→ **QUOTED PASSAGE**:
....
Hey, we have a problem with nuclear waste and we have the best universities in the country. I propose we build experimental molten salt reactors at the defunct nuclear power plants in California to burn up the remaining waste. Since these reactors are immune to melt down, they would be 100% safe. And we would unlock this valuable technology for use around the world to generate safe, clean energy for thousands of years and dispose of the waste. And the state could be the bank – basically promise the money for construction without interest, so projects delays have no cost.
Who’s with me?
I think California should push forward on development of the Salton sea geothermal resource. For a few million $ they could drill a large series of test wells to locate the best resources, significantly reducing project risk and spurring development. They could also designate a preferred and approved corridor for transmission of the power to the rest of the state. Oh, and how about amending the RPS standards to include all carbon free energy to level up the playing field?
Anyone?
There are lots of outside the wind and solar box ideas that will get us to 100% clean power faster and cheaper. But all of them require that greens agree to slightly modify their maximalist demands, which will never happen.
“And you still haven’t answered the question – why is a 60 year old technology using well understood principals of physics costing MORE over time, instead of getting cheaper like everything else?” It’s not my burden to do your work.I seem the unfilled promises from the industry for decades.The rest of us are done You claim later that you have explored the reasons but you still don’t provide them. You try to claim that the nuclear plants are working with 30 year old technology, but the plants being cancelled are new. Why aren’t they using current technology? Of course they are using the latest technology.
You criticize me for proposing a solution that hasn’t yet been implemented, and then you propose a complex as yet to be fully developed technology as your solution. Many are working on the solution I proposed–I didn’t invent it. There’s still no breakthroughs in nuclear power research. As I’ve pointed out, the nuclear industry needs to show that it can build a plant cost effectively. It has failed over and over again. Why should we believe them now? I am waiting for you to provide the information that would actually educate us on these matters. All you’ve done is assert that you are correct with no support.
And you’re clearly unfamiliar with the issues in the Salton Sea geothermal fields. Read our work in the CEC Cost of Generation report to see some of those issues.
And your accusation of racism is fully unjustified. The fact is that Europeans also won’t be living in 2000 sf houses. If you somehow believe that in the future that all of us are entitled to make the same poor resource decisions as we and our ancestors have, then we deeply disagree. You claim that we should be acting in all haste as your justification for spending on outrageous technologies and destroying other environmental elements, but then you argue that we shouldn’t impinge on consumer choices because that is “racist.” Your contradictions are manifest.
Not to beat a dead horse, but it occurs to me that you have perfectly illustrated two Green talking points that are used to win many an argument. The first goes like this:
“Your technology is old and busted. My technology is much better once all the improvements planned over the next 30 years happen.”
You are comparing past, or at best, current technology with future technology. Saying nuclear power plants, constructed 30 years ago, are not safe, or too expensive, while solar plus batteries, 30 years from now, will be much cheaper and better. You are giving yourself an unfair advantage in the argument, and taking for granted that your favored technology will be better, while all other competing technologies will stay exactly the same.
....
→ **MATERIAL SUPPLIED**:
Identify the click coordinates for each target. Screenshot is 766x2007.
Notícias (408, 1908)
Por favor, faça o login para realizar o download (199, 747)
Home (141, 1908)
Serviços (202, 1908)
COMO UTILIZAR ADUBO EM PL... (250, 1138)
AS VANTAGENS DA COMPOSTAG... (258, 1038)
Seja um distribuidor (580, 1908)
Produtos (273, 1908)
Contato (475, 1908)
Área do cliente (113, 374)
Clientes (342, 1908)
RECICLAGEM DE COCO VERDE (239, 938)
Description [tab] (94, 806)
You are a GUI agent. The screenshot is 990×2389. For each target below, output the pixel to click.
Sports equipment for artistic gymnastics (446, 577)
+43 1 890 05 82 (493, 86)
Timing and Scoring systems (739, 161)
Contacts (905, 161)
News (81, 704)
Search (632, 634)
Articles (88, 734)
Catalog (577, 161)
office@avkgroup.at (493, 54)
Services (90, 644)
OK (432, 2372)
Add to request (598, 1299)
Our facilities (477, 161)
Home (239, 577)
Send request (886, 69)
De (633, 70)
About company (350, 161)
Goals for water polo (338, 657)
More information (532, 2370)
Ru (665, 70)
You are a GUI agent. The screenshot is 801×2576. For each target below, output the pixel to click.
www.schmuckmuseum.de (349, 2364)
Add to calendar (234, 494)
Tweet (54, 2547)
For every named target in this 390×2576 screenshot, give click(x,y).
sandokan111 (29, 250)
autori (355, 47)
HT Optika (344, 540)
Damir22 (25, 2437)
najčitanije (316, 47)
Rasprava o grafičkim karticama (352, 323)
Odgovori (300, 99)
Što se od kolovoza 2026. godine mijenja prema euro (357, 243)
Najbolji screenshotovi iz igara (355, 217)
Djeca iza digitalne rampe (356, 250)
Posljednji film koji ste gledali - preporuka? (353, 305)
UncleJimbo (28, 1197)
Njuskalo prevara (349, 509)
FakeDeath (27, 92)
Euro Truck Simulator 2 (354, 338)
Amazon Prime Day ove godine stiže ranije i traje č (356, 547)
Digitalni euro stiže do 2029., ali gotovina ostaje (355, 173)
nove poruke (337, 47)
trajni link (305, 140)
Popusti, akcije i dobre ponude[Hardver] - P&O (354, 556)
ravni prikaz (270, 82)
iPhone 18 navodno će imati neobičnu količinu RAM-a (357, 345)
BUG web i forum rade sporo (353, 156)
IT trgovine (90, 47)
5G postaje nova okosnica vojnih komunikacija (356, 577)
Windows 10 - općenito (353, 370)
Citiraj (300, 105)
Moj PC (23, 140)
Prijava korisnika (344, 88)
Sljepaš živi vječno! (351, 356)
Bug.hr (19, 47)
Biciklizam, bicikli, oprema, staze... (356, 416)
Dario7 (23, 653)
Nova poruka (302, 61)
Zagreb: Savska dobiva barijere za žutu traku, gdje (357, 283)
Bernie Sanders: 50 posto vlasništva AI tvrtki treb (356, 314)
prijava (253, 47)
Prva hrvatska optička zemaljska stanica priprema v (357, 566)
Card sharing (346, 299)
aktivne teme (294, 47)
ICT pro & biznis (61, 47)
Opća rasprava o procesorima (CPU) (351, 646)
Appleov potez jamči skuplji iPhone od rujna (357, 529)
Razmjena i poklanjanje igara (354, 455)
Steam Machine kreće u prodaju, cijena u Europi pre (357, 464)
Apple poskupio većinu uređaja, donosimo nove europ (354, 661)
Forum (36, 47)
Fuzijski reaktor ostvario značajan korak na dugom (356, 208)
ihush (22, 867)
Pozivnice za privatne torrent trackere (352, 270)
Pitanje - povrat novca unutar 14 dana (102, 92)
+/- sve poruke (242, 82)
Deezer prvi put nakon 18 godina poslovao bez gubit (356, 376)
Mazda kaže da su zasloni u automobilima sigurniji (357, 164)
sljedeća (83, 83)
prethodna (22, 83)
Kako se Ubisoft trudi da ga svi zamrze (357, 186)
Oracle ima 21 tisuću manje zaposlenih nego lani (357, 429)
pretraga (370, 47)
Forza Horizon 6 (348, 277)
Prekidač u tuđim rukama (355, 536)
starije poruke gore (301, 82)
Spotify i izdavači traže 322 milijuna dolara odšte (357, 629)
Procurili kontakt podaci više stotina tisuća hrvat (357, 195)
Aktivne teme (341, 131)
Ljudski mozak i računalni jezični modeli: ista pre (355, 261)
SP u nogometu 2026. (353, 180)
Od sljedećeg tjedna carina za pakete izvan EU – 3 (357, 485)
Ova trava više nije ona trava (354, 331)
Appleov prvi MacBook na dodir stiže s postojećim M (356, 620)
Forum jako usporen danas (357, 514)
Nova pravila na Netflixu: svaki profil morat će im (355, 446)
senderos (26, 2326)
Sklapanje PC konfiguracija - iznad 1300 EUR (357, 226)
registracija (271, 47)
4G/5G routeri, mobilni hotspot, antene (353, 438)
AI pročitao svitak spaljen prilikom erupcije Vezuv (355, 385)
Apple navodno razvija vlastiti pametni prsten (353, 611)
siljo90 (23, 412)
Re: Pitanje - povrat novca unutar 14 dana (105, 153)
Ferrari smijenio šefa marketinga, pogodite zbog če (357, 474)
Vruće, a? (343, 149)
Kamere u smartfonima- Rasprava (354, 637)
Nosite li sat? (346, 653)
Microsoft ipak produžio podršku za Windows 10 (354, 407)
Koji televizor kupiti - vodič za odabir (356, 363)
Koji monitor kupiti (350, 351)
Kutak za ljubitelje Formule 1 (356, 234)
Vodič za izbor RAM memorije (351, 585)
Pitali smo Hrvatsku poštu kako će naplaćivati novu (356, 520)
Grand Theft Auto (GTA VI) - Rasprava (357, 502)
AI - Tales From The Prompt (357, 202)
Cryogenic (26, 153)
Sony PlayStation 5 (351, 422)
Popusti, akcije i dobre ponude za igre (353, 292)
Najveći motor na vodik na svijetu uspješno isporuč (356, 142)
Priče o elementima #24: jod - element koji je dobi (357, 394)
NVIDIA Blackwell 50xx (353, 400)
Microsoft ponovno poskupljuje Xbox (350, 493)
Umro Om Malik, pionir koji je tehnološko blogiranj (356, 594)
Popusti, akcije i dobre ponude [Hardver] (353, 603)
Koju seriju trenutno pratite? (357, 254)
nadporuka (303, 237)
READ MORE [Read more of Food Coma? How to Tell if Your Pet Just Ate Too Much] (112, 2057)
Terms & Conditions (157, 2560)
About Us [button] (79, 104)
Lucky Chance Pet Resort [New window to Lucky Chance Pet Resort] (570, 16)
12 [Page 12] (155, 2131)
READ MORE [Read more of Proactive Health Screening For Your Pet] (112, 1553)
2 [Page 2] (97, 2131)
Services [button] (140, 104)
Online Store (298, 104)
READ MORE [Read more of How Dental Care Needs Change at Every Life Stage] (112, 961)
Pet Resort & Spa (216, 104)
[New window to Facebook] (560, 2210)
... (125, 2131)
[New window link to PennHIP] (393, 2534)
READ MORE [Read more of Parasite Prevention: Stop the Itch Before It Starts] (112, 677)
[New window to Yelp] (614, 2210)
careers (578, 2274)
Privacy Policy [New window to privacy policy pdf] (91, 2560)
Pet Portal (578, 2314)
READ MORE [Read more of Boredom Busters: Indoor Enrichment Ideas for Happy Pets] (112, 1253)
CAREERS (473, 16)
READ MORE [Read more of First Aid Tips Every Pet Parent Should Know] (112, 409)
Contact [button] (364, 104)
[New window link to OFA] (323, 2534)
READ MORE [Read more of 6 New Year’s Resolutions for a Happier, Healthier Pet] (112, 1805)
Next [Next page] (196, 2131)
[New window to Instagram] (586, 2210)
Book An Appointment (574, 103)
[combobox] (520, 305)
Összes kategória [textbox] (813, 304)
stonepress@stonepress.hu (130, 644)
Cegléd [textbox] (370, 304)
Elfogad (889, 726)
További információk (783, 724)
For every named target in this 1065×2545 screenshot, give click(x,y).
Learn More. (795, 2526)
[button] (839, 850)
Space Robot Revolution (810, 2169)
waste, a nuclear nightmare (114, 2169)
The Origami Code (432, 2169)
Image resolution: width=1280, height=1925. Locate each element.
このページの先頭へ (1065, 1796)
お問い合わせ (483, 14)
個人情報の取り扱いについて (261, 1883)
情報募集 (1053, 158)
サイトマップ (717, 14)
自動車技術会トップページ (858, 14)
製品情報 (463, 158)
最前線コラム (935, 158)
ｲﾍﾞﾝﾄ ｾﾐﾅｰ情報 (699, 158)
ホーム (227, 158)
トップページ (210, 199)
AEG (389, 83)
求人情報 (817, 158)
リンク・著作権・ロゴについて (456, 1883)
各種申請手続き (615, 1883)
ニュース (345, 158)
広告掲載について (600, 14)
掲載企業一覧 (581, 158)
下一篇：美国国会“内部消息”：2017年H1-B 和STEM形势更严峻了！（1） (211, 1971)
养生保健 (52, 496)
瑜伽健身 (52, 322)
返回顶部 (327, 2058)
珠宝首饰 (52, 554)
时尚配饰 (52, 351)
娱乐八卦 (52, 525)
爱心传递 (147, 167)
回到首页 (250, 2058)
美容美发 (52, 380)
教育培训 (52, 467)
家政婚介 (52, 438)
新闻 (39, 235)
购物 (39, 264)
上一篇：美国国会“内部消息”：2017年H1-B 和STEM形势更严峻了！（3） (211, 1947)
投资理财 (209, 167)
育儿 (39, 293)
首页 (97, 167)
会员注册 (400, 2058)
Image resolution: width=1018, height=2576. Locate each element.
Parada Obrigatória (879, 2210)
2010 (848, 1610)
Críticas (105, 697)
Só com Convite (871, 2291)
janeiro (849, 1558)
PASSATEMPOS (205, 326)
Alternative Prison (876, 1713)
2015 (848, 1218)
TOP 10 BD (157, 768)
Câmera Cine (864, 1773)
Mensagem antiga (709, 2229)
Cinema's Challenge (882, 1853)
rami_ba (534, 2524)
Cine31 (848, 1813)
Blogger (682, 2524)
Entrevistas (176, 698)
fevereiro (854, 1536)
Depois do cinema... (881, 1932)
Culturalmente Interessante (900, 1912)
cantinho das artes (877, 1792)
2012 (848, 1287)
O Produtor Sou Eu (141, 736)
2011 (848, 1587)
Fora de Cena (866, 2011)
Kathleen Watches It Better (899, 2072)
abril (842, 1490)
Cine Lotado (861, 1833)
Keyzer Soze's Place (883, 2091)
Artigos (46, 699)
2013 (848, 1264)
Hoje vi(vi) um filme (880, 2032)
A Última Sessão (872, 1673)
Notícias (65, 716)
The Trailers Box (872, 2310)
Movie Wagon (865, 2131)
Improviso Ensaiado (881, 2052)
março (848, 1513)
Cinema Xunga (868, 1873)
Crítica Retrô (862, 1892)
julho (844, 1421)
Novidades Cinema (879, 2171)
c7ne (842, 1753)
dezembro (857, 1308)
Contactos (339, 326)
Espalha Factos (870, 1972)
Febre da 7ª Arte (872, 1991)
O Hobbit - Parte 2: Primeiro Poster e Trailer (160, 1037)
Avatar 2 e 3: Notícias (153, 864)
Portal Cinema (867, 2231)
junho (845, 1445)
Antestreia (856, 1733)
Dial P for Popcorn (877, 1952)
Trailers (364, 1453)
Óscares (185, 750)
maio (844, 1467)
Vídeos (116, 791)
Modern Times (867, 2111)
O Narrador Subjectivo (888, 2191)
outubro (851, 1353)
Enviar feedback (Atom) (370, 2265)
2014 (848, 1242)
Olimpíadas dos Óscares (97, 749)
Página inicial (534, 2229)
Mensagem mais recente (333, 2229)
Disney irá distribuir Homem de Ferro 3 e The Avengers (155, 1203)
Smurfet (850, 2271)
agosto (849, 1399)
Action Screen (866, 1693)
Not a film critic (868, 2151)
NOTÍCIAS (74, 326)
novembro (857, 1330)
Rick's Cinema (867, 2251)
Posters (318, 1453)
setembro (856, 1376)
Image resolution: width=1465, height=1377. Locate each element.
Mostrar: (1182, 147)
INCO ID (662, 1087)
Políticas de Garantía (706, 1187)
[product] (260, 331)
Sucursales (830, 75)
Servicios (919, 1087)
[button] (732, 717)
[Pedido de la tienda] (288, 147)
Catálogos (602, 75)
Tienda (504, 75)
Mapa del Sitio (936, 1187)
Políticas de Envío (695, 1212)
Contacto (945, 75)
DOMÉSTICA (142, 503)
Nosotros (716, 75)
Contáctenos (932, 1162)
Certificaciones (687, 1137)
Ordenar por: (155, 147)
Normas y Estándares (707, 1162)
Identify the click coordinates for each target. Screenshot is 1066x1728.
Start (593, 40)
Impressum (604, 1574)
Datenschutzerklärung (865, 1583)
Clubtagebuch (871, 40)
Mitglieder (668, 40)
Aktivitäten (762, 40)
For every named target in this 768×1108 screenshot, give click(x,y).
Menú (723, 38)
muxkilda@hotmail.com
....
→ **THE EXERCISE**:
Translate this sentence from the energy-policy discussion into Spanish: "I think California should push forward on development of the Salton sea geothermal resource."

→ **WRITTEN REPLY**:
Creo que California debería impulsar el desarrollo del recurso geotérmico del mar de Salton.